In the weeks before Passover break, I talked to people about their vacation plans. One friend sent her oldest daughter back to the States for two weeks. Another family went back to England for the entire time. A few others rented out their homes on Hannaton or swapped with families for apartments in the city. Considering this was our first long break since making Aliyah, and also considering the new job I’ve recently started, I thought we’d have plenty to do, see, and enjoy without scheduling an actual vacation. Particularly since we live in the North, and people actually pay good money to vacation here.

And, boy, did we have plenty to do and see…but I can’t say we enjoyed it as much as I had hoped.

My husband and I sure did try.
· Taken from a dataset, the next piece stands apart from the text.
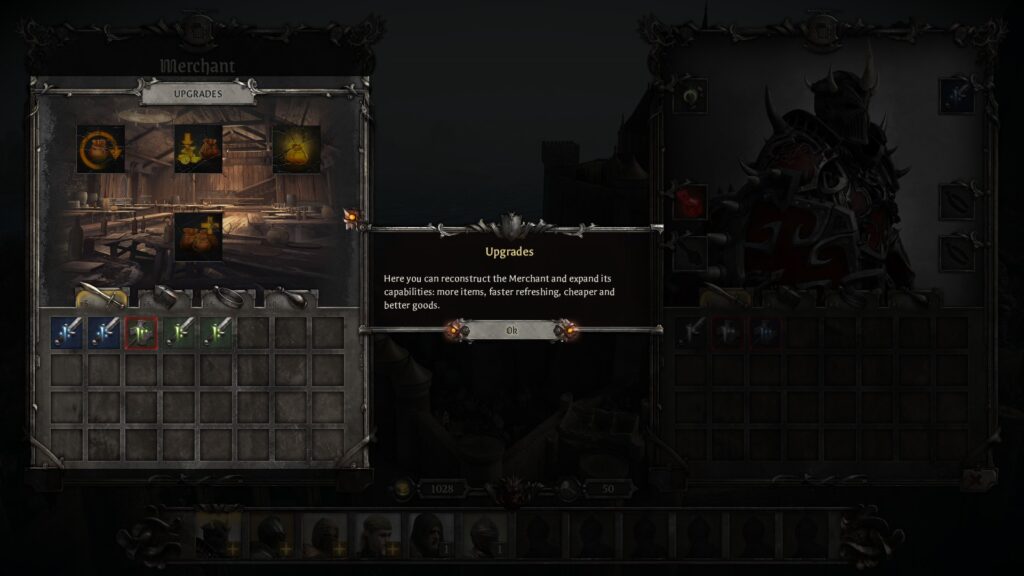Open the merchant armor category tab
We put on our Griswald family smiles and pumped the kids up each time we got in our tiny Ford Focus. But inevitably, each car ride was a precursor to poked eyes, pulled hair, or crying. No one cared about the farm animals I pointed to out the windows; or the beautiful lush scenery on the drive up towards Kiryat Shemona; or the ruins; or the dramatic cliffs above the Kinneret.  Our road trip saving grace is the DVD player, which makes me sad, frustrated, and enormously relieved all at the same time.

It wasn’t all bad, not at all. We lucked out with a gorgeous beach day with friends in Netanya. We made our own matzah over a bonfire like good wandering Jews. We happened upon the craziest playground ever which kept all three of my kids active and engaged in something other than pinching each other. While the kids napped in the back seat, my husband and I managed to have a few conversations with no interruptions. And, best of all, we saw a lot of the Northern part of the country during the time of year when it’s at its peak of magnificence.

Not bad.

And while today I am praying for my kids’ healthy and easy return to school, I know that once I get caught up in the routine of work, I’ll soon be longing for vacation again.

Lucky for us, I won’t have long to wait.

As my friend said to me yesterday on the playground when I asked “Do things return to normal now that we are ‘achrei hachagim?'”

“What are you talking about?” he responded. “We’re nowhere near finished. Next, we have Yom Hazikaron, Yom Hatzmaut, Lag BaOmer. The elementary-aged kids have stopped learning anything in school by now. It’s practically summer here.”


Multiply our Passover break times five and add about 25 degrees Farenheit and you’ve got Israeli summer.

Perhaps, Passover is a gentle ease-in for new olim…and initiation and a wake up call.

Wake up. Figure out the summer camp situation here. Maher. Maher. (Quickly!)